Note: This is part 2 of a 2 part question, split as 2 separate questions here.

Toolbox:
• If A_{i,j} be a matrix m*n matrix , then the matrix obtained by interchanging the rows and column of A is called as transpose of A.

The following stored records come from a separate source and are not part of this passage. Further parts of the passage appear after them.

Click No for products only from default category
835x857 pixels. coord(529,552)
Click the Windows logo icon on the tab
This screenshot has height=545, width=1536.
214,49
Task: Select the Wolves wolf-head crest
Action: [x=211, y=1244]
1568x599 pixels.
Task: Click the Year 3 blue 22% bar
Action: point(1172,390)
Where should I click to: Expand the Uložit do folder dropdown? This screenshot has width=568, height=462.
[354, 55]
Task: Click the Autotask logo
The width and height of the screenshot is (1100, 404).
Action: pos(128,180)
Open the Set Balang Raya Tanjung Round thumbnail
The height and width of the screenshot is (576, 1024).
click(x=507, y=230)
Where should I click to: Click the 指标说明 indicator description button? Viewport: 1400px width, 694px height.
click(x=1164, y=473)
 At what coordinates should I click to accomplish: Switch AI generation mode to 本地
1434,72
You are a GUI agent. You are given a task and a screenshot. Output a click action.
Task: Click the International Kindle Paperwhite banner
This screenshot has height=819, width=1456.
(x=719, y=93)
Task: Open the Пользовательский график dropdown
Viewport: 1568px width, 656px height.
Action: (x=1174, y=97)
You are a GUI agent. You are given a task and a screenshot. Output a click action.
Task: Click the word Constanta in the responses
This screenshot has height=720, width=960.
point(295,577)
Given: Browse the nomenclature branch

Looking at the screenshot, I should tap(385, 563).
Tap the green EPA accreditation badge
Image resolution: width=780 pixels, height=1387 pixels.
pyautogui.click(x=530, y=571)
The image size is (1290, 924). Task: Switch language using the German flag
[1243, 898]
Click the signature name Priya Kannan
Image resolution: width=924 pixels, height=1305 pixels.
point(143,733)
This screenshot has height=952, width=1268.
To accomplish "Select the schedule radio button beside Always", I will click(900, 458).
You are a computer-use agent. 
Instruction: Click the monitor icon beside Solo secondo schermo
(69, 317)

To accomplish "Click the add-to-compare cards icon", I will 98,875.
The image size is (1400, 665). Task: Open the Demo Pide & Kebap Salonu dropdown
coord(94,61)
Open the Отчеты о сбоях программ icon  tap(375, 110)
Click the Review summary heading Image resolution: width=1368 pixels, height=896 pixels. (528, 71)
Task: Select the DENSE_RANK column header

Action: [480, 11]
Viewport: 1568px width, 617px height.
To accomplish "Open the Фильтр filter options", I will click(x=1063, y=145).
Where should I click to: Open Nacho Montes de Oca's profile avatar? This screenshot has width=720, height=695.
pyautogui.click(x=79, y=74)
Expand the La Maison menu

• The sum / difference $A(+/-)B$ of two $m$-by-$n$ matrices $A$ and $B$ is calculated entrywise: $(A (+/-) B)_{i,j} = A_{i,j} +/- B_{i,j}$ where 1 ≤ i ≤ m and 1 ≤ j ≤ n.
Step1:
$A=\begin{bmatrix}1 & 2\\4 & 1\\5 & 6\end{bmatrix}$
$B=\begin{bmatrix}1 & 2\\6 & 4\\7 & 3\end{bmatrix}$
LHS:-
$(A-B)'$
$(A-B)=\begin{bmatrix}1 & 2\\4 & 1\\5 & 6\end{bmatrix}-\begin{bmatrix}1 & 2\\6 & 4\\7 & 3\end{bmatrix}$
$\;\;\;\qquad=\begin{bmatrix}1-1 & 2-2\\4-6 & 1-4\\5-7 & 6-3\end{bmatrix}$
$\;\;\;\qquad=\begin{bmatrix}0 & 0\\-2 & -3\\-2 & 3\end{bmatrix}$
$(A-B)'=\begin{bmatrix}0 & -2 & -2\\0 & -3 & 3\end{bmatrix}$
Step2:
RHS:-
$A'-B'$
$A=\begin{bmatrix}1 & 2\\4 & 1\\5 & 6\end{bmatrix}$
$A'=\begin{bmatrix}1 & 4 & 5\\2 &1& 6\end{bmatrix}$
$B=\begin{bmatrix}1 & 2\\6 & 4\\7 & 3\end{bmatrix}$
$B'=\begin{bmatrix}1 & 6 & 7\\2 & 4 & 3\end{bmatrix}$
$A'-B'=\begin{bmatrix}1 & 4 & 5\\2 &1& 6\end{bmatrix}-\begin{bmatrix}1 & 6 & 7\\2 & 4 & 3\end{bmatrix}$
$\;\;\;\;\;=\begin{bmatrix}1 & 4 & 5\\2 &1& 6\end{bmatrix}+(-1)\begin{bmatrix}1 & 6 & 7\\2 & 4 & 3\end{bmatrix}$
$\;\;\;\;\;=\begin{bmatrix}1 & 4 & 5\\2 &1& 6\end{bmatrix}+\begin{bmatrix}-1 & -6 & -7\\-2 &- 4 & -3\end{bmatrix}$
$\;\;\;\;\;\;\;=\begin{bmatrix}1-1 & 4-6 & 5-7\\2-2 & 1-4 & 6-3\end{bmatrix}$
$\;\;\;\;\;\;\;=\begin{bmatrix}0 & -2 & -2\\0 & -3 & 3\end{bmatrix}$
$\Rightarrow LHS=RHS.$
$\Rightarrow (A-B)'=A'-B'.$